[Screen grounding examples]
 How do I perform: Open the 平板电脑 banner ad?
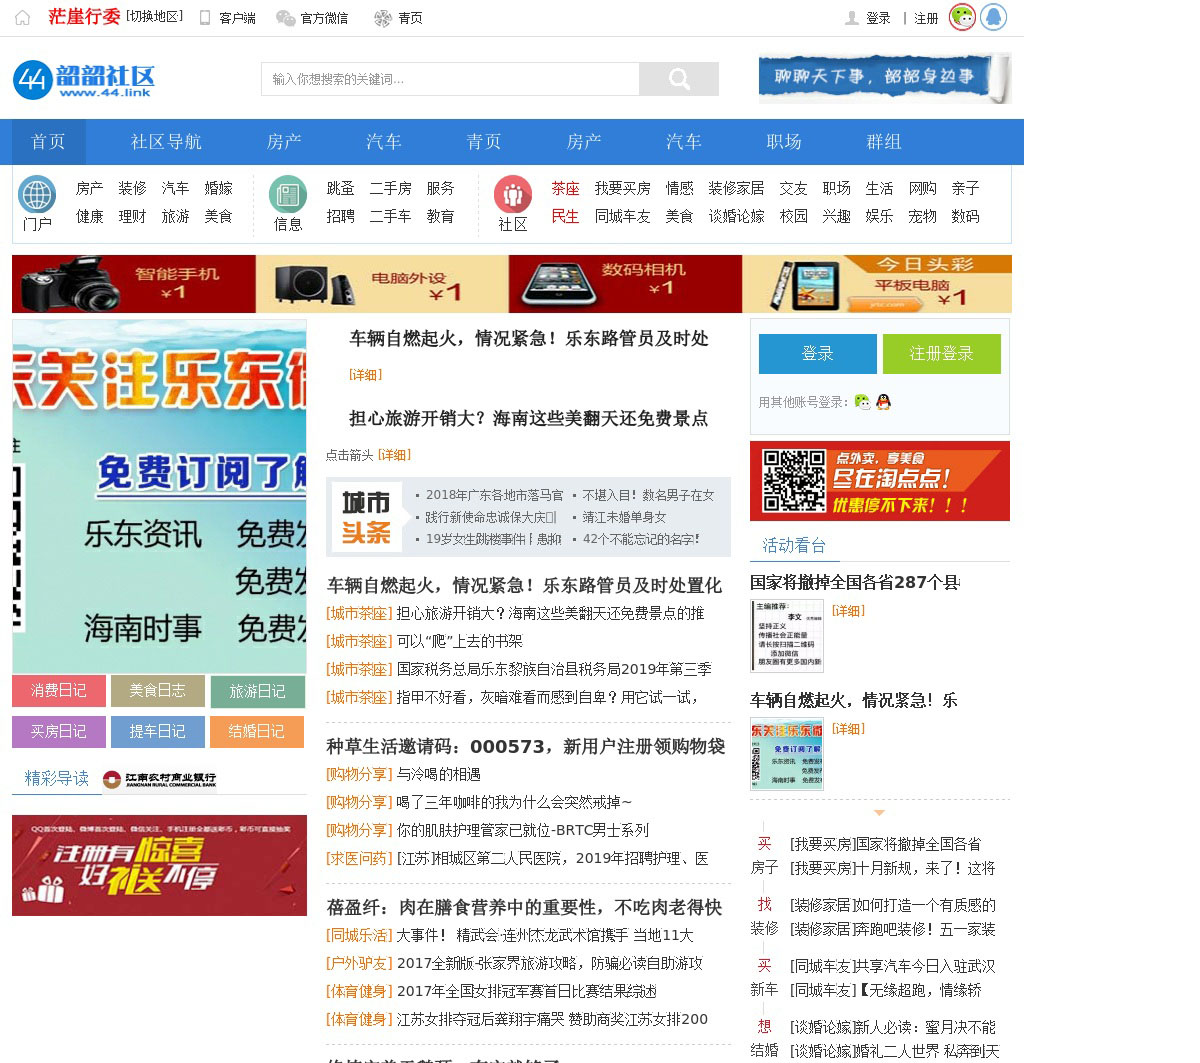(x=877, y=284)
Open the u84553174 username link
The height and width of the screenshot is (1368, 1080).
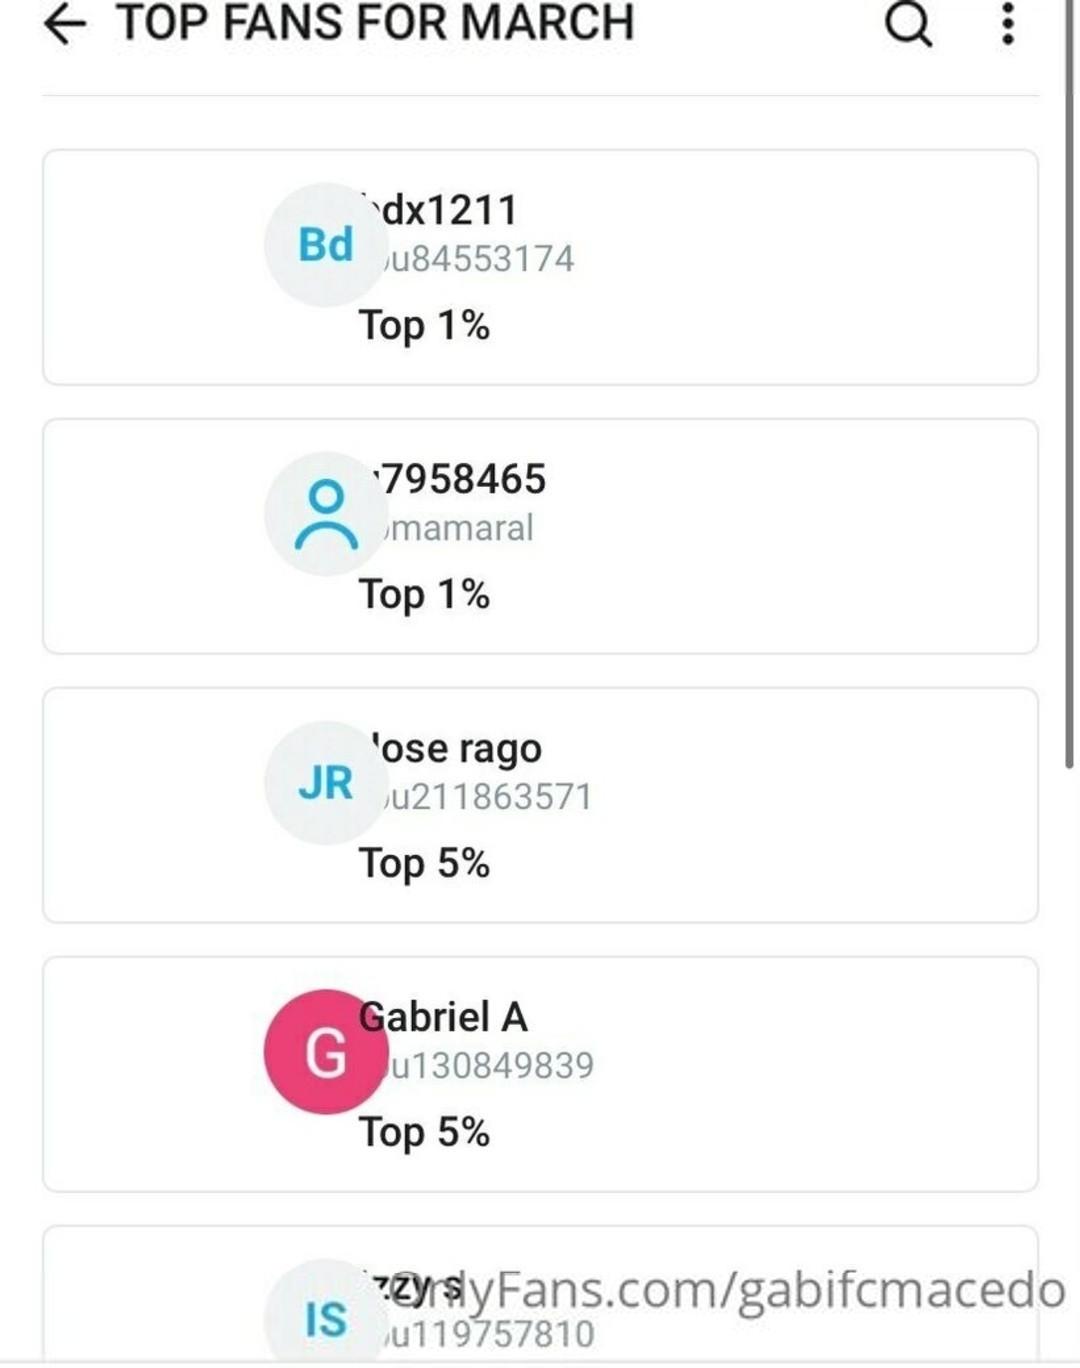click(478, 259)
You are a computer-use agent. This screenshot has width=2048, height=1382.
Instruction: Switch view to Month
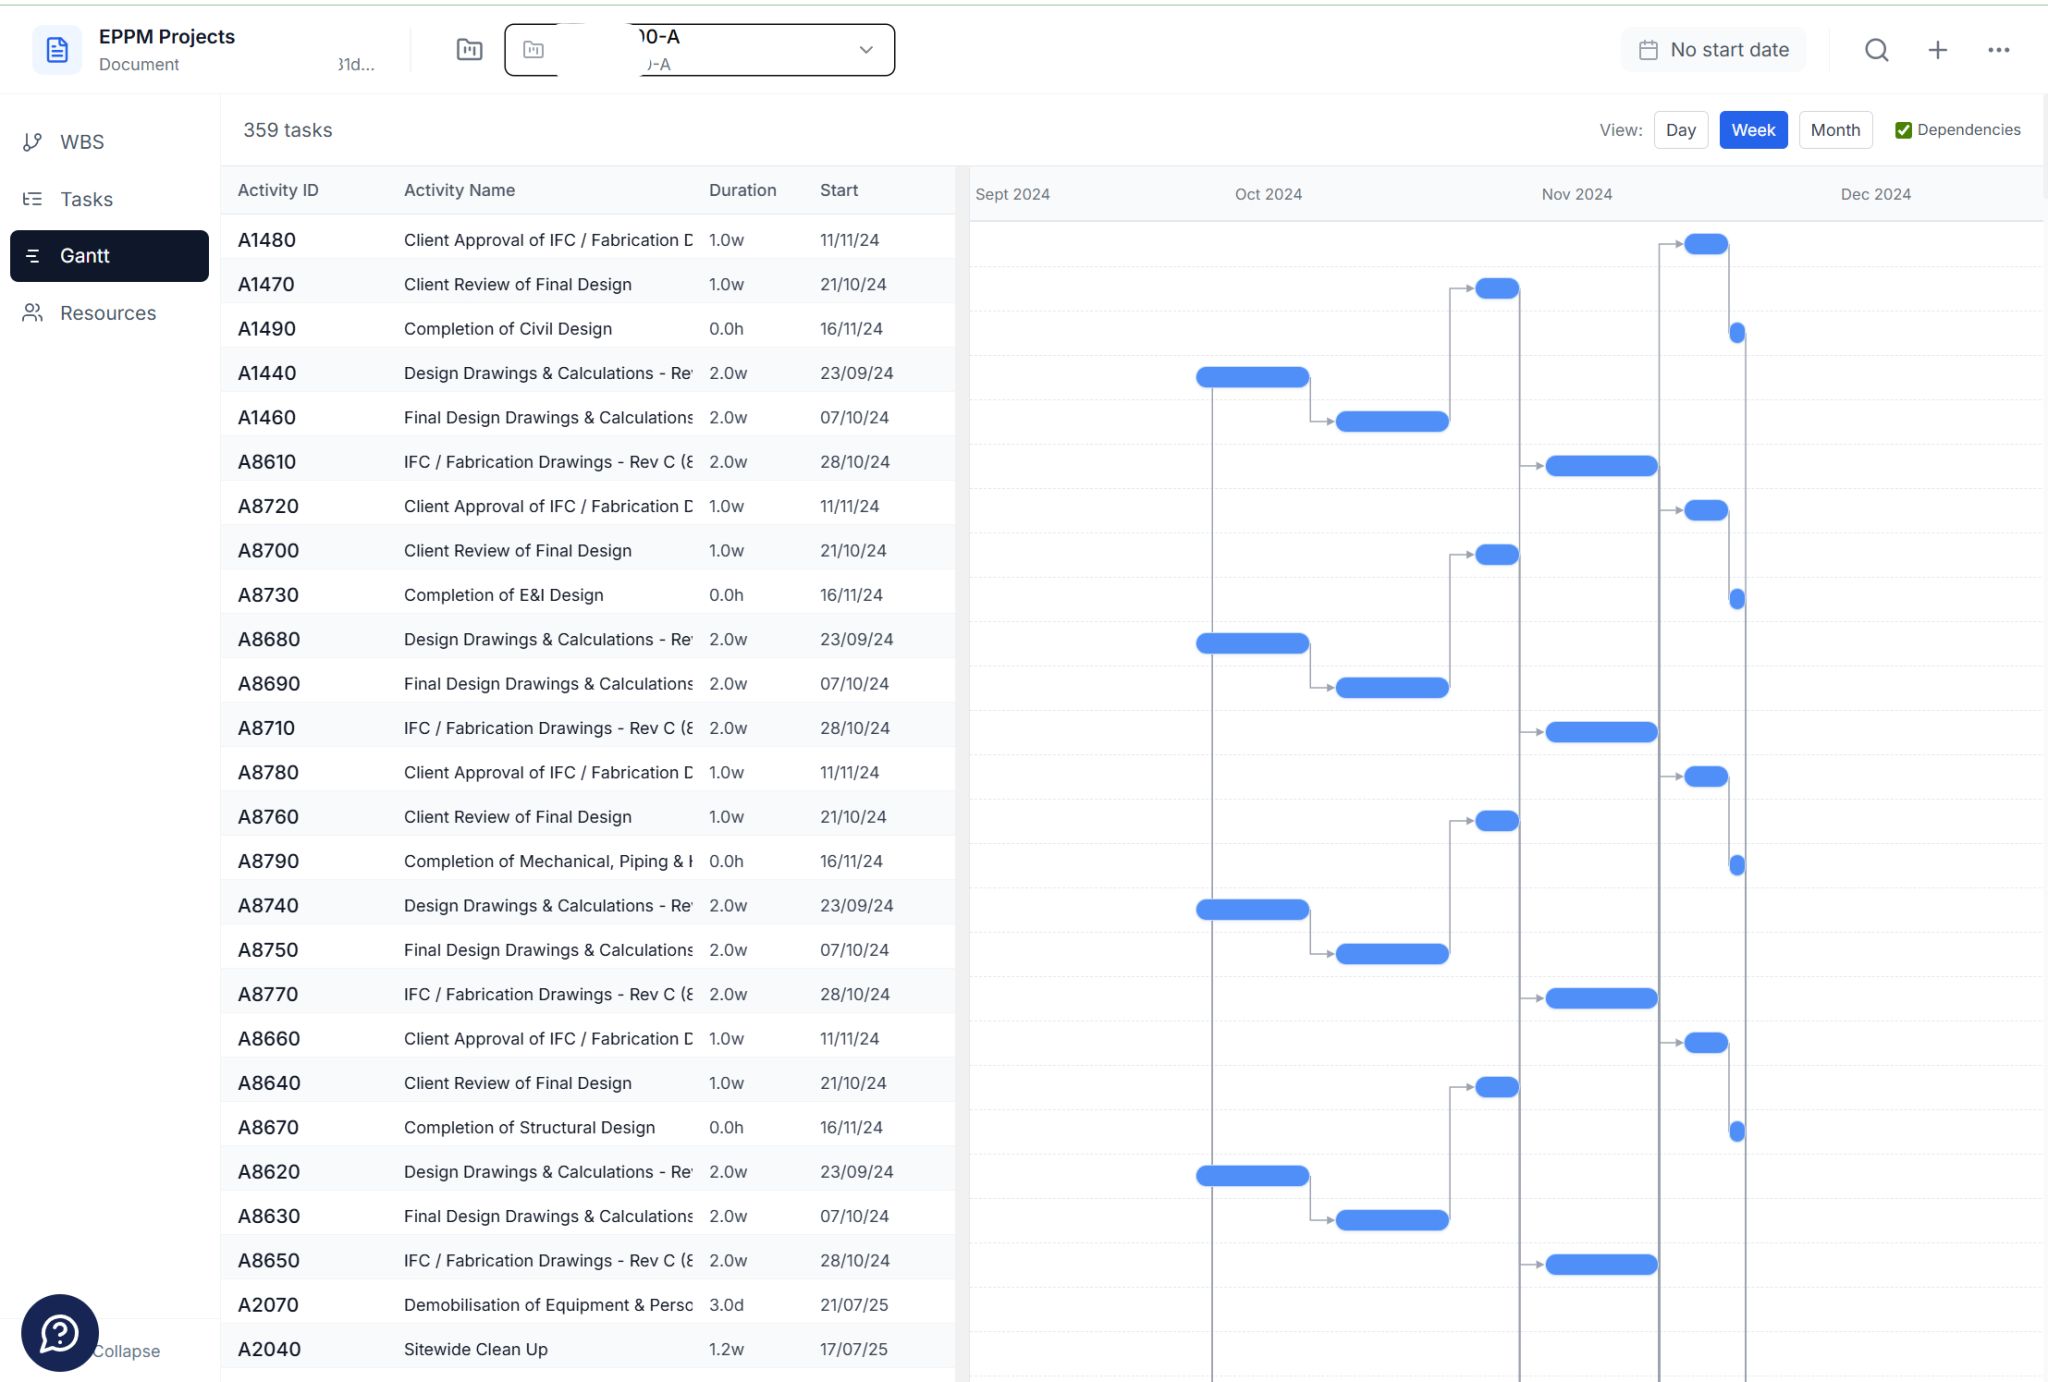pos(1834,130)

→ Your instructions: Repeat every entry above word for word, and leave the pictures out.

→ Finished answer:
 How do I perform: Open the 平板电脑 banner ad?
(x=877, y=284)
Open the u84553174 username link
The height and width of the screenshot is (1368, 1080).
click(478, 259)
You are a computer-use agent. This screenshot has width=2048, height=1382.
Instruction: Switch view to Month
pos(1834,130)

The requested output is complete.